2. Methods and procedures
This study adopted World Food Programme (WFP)’s (2017) basic plate analysis approach and used the most recent secondary national data available at the start of the analysis. While it is acknowledged that the content of one meal does not constitute all that an individual requires for an adequate diet, the basic plate is a useful comparison of costs against the international poverty line.
The data used included food price data, food expenditure data and the international poverty line. Food price data was obtained from the National Statistics Office of Malawi (NSO) and was required to determine the cost of the various meals. NSO collects average monthly food price data for purposes of computing the Consumer Price Index (CPI; Schneider, 2022). This data was preferred for its consistency over time but also because it covered a wide range of food items across many markets countrywide (Schneider, 2022). The food price data comprised 20 food items collected across 13 markets from January 2017 to December 2021. The markets from which data was collected included both urban areas (Blantyre, Lilongwe, Mzuzu and Zomba) as well as rural areas (Karonga, Rumphi, Mzimba, Kasungu, Salima, Dedza, Mangochi, Chitakale and Nchalo). All prices were originally in Malawi Kwacha but following Herforth et al. (2020), the prices were converted to US$ Purchasing Power Parity (PPP) exchange rates to enable comparison with the international poverty line. Further, the original prices were per kilogram weight of each food item. During the course of the analysis, prices per kilogram were converted into the respective weights (grams) of plate ingredients.

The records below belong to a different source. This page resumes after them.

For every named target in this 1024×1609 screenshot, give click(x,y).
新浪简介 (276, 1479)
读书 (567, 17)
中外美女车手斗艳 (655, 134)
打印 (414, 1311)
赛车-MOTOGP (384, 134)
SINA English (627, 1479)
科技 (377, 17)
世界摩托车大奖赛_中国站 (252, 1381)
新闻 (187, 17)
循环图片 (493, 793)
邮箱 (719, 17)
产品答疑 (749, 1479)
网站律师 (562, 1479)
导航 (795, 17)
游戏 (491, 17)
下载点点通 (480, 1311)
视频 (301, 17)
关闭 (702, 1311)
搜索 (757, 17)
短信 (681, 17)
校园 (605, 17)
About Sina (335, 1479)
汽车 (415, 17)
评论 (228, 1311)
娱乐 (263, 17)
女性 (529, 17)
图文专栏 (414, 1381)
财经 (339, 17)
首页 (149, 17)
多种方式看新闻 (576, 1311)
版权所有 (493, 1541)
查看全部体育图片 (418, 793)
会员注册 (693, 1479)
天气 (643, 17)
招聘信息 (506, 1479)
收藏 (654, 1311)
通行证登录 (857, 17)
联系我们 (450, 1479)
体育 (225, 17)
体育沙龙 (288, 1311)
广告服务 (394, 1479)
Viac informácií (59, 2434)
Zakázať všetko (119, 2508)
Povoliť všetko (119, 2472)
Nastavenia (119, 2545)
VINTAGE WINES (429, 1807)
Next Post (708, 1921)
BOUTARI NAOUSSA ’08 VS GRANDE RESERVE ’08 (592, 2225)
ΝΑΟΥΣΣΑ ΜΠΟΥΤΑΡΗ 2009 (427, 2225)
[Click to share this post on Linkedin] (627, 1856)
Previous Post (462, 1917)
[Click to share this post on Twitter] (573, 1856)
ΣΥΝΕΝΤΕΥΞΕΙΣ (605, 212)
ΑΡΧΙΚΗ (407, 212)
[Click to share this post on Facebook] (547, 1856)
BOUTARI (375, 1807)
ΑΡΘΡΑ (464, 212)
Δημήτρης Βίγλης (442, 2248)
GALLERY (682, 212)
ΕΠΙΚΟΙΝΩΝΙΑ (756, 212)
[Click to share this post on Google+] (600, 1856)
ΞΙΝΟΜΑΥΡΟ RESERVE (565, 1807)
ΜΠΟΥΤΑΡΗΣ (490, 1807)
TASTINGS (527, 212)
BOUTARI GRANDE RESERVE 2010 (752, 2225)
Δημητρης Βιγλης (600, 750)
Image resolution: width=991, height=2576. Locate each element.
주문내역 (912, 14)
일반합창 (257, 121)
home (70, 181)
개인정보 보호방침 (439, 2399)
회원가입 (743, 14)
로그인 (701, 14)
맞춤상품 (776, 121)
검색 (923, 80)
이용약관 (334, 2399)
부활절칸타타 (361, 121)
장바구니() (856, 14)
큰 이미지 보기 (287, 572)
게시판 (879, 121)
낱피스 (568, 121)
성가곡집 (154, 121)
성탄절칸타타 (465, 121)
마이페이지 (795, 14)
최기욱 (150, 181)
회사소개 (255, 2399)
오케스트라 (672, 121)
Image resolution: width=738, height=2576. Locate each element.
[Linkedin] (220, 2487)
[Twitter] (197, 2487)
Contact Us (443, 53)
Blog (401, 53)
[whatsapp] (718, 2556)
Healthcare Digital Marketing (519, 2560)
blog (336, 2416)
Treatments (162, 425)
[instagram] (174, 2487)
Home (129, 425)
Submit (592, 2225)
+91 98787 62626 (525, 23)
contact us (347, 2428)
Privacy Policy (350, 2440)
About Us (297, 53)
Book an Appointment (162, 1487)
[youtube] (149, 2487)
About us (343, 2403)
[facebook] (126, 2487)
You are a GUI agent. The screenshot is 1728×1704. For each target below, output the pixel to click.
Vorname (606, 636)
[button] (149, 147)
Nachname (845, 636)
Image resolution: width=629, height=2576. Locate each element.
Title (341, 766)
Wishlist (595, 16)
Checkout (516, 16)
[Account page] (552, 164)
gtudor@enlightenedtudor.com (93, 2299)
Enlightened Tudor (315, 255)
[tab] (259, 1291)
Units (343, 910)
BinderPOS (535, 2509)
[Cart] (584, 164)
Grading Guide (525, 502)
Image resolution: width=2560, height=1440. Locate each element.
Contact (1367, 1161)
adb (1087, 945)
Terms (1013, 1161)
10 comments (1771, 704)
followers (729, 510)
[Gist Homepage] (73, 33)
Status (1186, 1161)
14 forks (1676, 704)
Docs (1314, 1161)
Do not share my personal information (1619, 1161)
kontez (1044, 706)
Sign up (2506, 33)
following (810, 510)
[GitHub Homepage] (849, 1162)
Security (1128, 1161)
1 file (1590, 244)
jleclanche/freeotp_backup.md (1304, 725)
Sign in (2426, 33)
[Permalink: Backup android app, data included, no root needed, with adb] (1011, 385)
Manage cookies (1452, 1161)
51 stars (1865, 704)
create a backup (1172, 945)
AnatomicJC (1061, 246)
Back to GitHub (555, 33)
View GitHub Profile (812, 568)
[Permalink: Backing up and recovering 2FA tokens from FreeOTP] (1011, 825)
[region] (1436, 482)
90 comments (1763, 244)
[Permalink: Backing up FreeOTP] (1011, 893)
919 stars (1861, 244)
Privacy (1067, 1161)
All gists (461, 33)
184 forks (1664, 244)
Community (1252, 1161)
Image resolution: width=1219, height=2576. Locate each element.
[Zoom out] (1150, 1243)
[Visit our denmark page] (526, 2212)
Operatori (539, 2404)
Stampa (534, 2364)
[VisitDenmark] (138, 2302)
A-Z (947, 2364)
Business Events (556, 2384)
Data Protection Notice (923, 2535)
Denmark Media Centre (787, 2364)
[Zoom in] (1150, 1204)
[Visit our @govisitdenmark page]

The data required to evaluate the affordability of basic meals was sourced from the World Bank’s International Comparison Program (ICP). ICP is a statistical initiative used to compare standards of living at the global level (Headey and Alderman, 2019). ICP collects global-level comparative price data and GDP expenditure for the purpose of computing Purchasing Power Parity (PPPs; World Bank, 2019). The latest food expenditure data was available in 2017 PPP hence the costs of ingredients from 2018 to 2021 were converted into 2017 PPP following Herforth et al. (2020).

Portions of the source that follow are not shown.